This Article is From Aug 15, 2010

South Korean President proposes a reunification tax

Seoul: President Lee Myung-bak of South Korea proposed on Sunday a special tax to fund the enormous cost of reuniting with North Korea, broaching a sensitive topic even as uneasiness deepened here about the future of the North because of its ailing leader, Kim Jong-il.

Although all previous South Korean leaders have advocated rejoining the North, Mr. Lee was the first to propose that the South start saving for the event with a "unification tax."

A unification that was unprepared for would wreak havoc on the South Korean economy, analysts say. Reuniting the South's economic powerhouse with the North's impoverished socialist system could cost from a few hundred billion dollars to $1 trillion, various South Korean and U.S. research institutes have estimated in recent years, based on different speeds of integration.

"Reunification will definitely come," Mr. Lee said in a speech marking the 65th anniversary of the Koreans' liberation from 35 years of Japanese colonial rule. "I believe that the time has come to start discussing realistic policies to prepare for that day such as a reunification tax."

When Korea was liberated at the end of World War II, it was divided into the pro-U.S. South and the Communist North.

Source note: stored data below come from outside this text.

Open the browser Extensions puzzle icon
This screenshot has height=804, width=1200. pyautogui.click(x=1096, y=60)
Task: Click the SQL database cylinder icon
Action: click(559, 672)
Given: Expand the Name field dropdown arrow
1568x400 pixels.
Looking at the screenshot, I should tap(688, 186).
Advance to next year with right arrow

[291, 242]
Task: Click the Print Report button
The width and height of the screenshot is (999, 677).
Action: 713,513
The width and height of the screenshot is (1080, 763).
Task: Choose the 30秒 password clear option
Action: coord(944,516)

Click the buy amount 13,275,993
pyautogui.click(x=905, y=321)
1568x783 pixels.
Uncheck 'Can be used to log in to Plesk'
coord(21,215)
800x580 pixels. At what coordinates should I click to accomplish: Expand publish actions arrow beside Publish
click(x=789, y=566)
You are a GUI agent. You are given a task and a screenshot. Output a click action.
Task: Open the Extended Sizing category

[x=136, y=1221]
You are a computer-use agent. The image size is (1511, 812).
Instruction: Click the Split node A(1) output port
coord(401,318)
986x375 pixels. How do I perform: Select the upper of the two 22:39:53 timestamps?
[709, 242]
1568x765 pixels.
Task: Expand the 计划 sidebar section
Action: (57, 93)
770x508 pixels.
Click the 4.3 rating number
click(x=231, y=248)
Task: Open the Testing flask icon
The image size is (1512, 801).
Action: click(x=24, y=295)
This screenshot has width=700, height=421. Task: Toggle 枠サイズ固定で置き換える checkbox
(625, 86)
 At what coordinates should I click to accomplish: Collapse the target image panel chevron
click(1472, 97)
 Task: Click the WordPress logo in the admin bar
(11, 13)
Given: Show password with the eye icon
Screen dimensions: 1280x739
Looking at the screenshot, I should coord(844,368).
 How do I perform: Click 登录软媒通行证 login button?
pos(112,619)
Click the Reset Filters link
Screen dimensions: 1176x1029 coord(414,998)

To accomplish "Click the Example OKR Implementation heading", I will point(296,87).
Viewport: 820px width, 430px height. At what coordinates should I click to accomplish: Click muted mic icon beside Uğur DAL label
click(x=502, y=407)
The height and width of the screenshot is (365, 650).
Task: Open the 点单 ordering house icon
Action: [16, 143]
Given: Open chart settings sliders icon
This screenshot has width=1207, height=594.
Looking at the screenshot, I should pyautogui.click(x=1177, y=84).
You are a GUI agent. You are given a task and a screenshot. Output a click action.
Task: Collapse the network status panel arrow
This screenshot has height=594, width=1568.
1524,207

The divide hardened during the 1950-53 Korean War. The two Koreas remain technically at war after having signed only a cease-fire at the end of their war.

Mr. Lee gave no direct indication that his proposal was compelled by the uncertainty over a leadership transition in Pyongyang. But his proposal came as officials and analysts in Seoul weighed a troubling question: What if Kim Jong-il dies suddenly and before a successor fails to gain firm control, despite what appears to be a fast-track grooming of one of his sons to take over from him?

Mr. Kim reportedly began preparing his youngest son, Kim Jong-un, who is believed to be in his late 20s, to be his heir after he suffered a stroke in 2008.

Unlike Mr. Kim, who had held key party and military posts for years before his own father, President Kim Il-sung, died in 1994, Kim Jong-un holds no known official title.

The regime has recently begun indoctrinating its people with songs and lectures eulogizing the son, according to South Korean intelligence officials. Still, the younger man's apparent lack of leadership experience has prompted analysts to speculate about what might happen if Mr. Kim died suddenly, prompting instability in the North, and what would be appropriate for South Korea and its ally the United States to do if Chinese troops crossed the border to take control in Pyongyang.

At their first summit meeting in 2002, the two Koreas agreed to work for a gradual and peaceful integration. But the follow-through to that agreement has been bumpy, partly because of the North's refusal to give up its nuclear weapons program.

Like his predecessors, Mr. Lee envisioned a gradual unification, with the North's abandonment of its nuclear arms capability to be followed by extensive economic cooperation that would enable it to narrow the gap between its economy and the South's, which is 37 times larger.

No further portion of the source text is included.